The statistical models certainly point to this outcome—a Tory majority—as the most likely. One of such models programmed by Jack Bailey of University of Manchester and Patrick English at the University of Exeter currently gives a 93% chance of a Conservative majority of seats in the House of Commons. Their average forecast is for the party to gain 30 seats relative to their 2017 showing:

Models from Election Maps UK and the social scientists over at Elections Etc show similar results:






These “traditional” forecasts rely on polls, betting markets, crowd wisdom and an average of them all to produce expectations of seats based on the national environment (IE: polls). These methods are largely “swing-based”; if the Tories are expected to do 10 points better in the whole of Great Britain than they did in 2017, then every constituency would be swung 10 points toward the Tories and the winner decided by this new predicted highest vote-getter.
These traditional methods met their match in 2017 when a “new” game in town in (mainstream) UK election forecasting showed up: Mr P. Sophisticated modelers, most notably at YouGov, turned to a method called “multilevel regression and post-stratification” (MRP) that uses polling micro-data to determine the relationship between voters’ demographic traits and geographic location and project results at the constituency-level after knowing each seat’s demographic breakdowns on the same variables. If YouGov’s models learned that older voters were more likely to vote Tory, for example, they got a boost in whiter constituencies.
In 2017, YouGov’s MRP model differed from usual models and correctly called a hung parliament (others were predicting 95 and 99% chances of a Tory majority). But this year, both types of models agree: the Tories are headed for a big victory.
However, we’re forgetting something really really important! Polls can be wrong! Even very wrong! In the 2015 UK elections, just for one cherry-picked example, pollsters under-estimated the Conservative Party’s vote margin by about 6 percentage points; the final poll from YouGov measured a tied GB-wide vote when they won by six. In 2017, errors were reversed as pollsters underestimated Labour by 6-7 percentage points. Nate Silver finds that UK election polls have about twice as much error as US ones do.

I am thus compelled to remind you, dear reader, that the predictive margin of error for the Tory-Labour vote margin UK polling averages is 9 percentage points. (I arrive at this conclusion by calculating the root-mean-squared error of UK polling averages since 1945 and multiplying it by 1.96, the z-score for a 95% confidence interval). And the question then becomes what happens if Labour beats their polls by 9 points? What if the Tories beat theirs by 9? The former would surely end in a hung parliament, and the latter perhaps the biggest Tory landslide since Margaret Thatcher’s in 1983.
Of course, a 9-point polling error is unlikely—but not so unlikely that we should rule it out. And even a 6, or 5, or 4-point error in favor of Labour could drastically alter the electoral landscape.
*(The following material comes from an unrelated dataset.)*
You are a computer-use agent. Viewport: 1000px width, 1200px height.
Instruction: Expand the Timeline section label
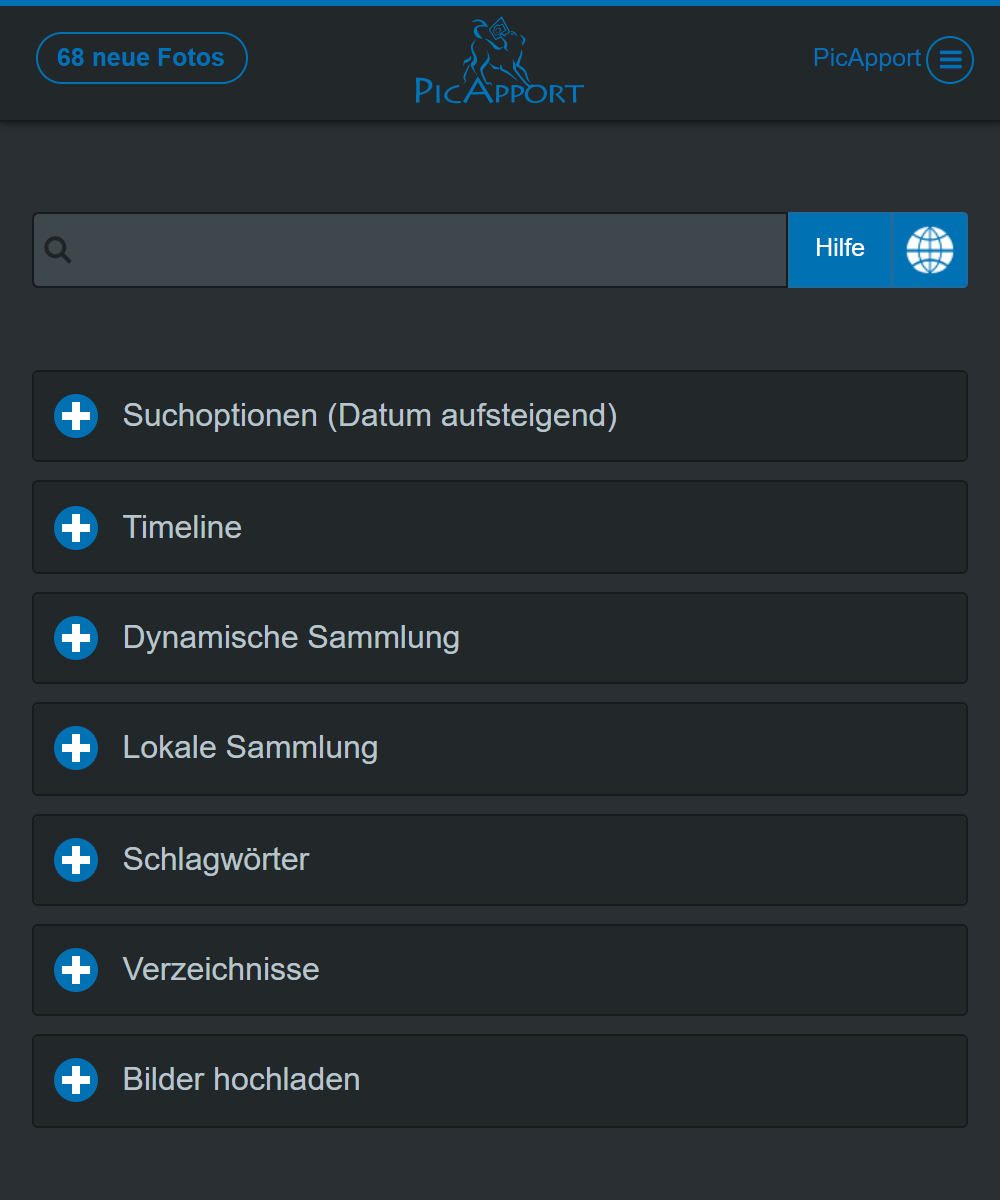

So I would advise you not to discount any outcome, except maybe those of a Labour win or a 20+ percentage point margin for the Tories. Everything else, I reckon, is fair game.
And here are some selected links to the work I read and wrote last week:
Posts for subscribers:
December 7: Independents are the key to Trump's impeachment fallout. It sounds simple, sure, but the marginal groups are the ones who decide electoral fates
Links and Other Stuff
While we’re on the subject of UK elections…
I liked this post from Stephen Fisher on the reliability of “the old swingometer”. That is, the “traditional” or swing-based forecasting methods. As it turns out, voters aren’t really that unique and forecasts that use uniform national (or regional!) swings perform admirably.
Fisher includes this image as evidence of his point.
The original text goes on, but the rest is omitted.